(DATA FOR ANALYSIS Opens)
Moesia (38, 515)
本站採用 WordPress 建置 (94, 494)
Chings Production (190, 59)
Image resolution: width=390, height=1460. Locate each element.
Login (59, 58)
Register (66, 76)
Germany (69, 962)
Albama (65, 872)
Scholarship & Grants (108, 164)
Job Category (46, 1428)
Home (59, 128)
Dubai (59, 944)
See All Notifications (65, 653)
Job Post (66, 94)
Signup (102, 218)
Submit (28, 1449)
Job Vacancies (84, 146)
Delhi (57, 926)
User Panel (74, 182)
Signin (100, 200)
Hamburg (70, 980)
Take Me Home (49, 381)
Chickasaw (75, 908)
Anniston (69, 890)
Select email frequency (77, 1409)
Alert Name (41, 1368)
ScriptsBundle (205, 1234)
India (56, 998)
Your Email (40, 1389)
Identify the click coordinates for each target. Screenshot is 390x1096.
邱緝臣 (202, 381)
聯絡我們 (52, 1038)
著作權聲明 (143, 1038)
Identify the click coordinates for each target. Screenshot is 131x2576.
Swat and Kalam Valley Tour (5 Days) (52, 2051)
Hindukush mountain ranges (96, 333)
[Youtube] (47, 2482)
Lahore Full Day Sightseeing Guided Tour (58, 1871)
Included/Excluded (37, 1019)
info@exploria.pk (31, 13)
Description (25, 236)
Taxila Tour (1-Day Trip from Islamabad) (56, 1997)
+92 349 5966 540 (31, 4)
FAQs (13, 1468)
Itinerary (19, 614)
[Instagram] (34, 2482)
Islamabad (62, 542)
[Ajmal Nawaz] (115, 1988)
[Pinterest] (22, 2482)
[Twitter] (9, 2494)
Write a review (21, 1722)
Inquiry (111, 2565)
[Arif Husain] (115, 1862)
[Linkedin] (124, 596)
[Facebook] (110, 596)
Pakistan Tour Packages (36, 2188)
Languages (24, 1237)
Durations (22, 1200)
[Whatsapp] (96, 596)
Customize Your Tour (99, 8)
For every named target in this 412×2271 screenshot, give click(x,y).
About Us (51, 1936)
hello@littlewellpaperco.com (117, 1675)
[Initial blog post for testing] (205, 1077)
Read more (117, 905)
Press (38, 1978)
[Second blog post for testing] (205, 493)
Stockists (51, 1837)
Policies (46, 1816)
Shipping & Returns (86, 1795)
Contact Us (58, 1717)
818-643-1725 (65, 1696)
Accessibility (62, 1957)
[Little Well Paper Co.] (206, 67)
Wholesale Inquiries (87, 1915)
(DATA FOR ANALYSIS Closes)
• **REQUIRED ACTION**: Copy out the lines above exactly, beginning at the one that contains "Screenshot is 390x1096." and ending at the one that contains "Customize Your Tour (99, 8)".

• **RESPONSE TO THE EXERCISE**:
Identify the click coordinates for each target. Screenshot is 390x1096.
邱緝臣 (202, 381)
聯絡我們 (52, 1038)
著作權聲明 (143, 1038)
Identify the click coordinates for each target. Screenshot is 131x2576.
Swat and Kalam Valley Tour (5 Days) (52, 2051)
Hindukush mountain ranges (96, 333)
[Youtube] (47, 2482)
Lahore Full Day Sightseeing Guided Tour (58, 1871)
Included/Excluded (37, 1019)
info@exploria.pk (31, 13)
Description (25, 236)
Taxila Tour (1-Day Trip from Islamabad) (56, 1997)
+92 349 5966 540 (31, 4)
FAQs (13, 1468)
Itinerary (19, 614)
[Instagram] (34, 2482)
Islamabad (62, 542)
[Ajmal Nawaz] (115, 1988)
[Pinterest] (22, 2482)
[Twitter] (9, 2494)
Write a review (21, 1722)
Inquiry (111, 2565)
[Arif Husain] (115, 1862)
[Linkedin] (124, 596)
[Facebook] (110, 596)
Pakistan Tour Packages (36, 2188)
Languages (24, 1237)
Durations (22, 1200)
[Whatsapp] (96, 596)
Customize Your Tour (99, 8)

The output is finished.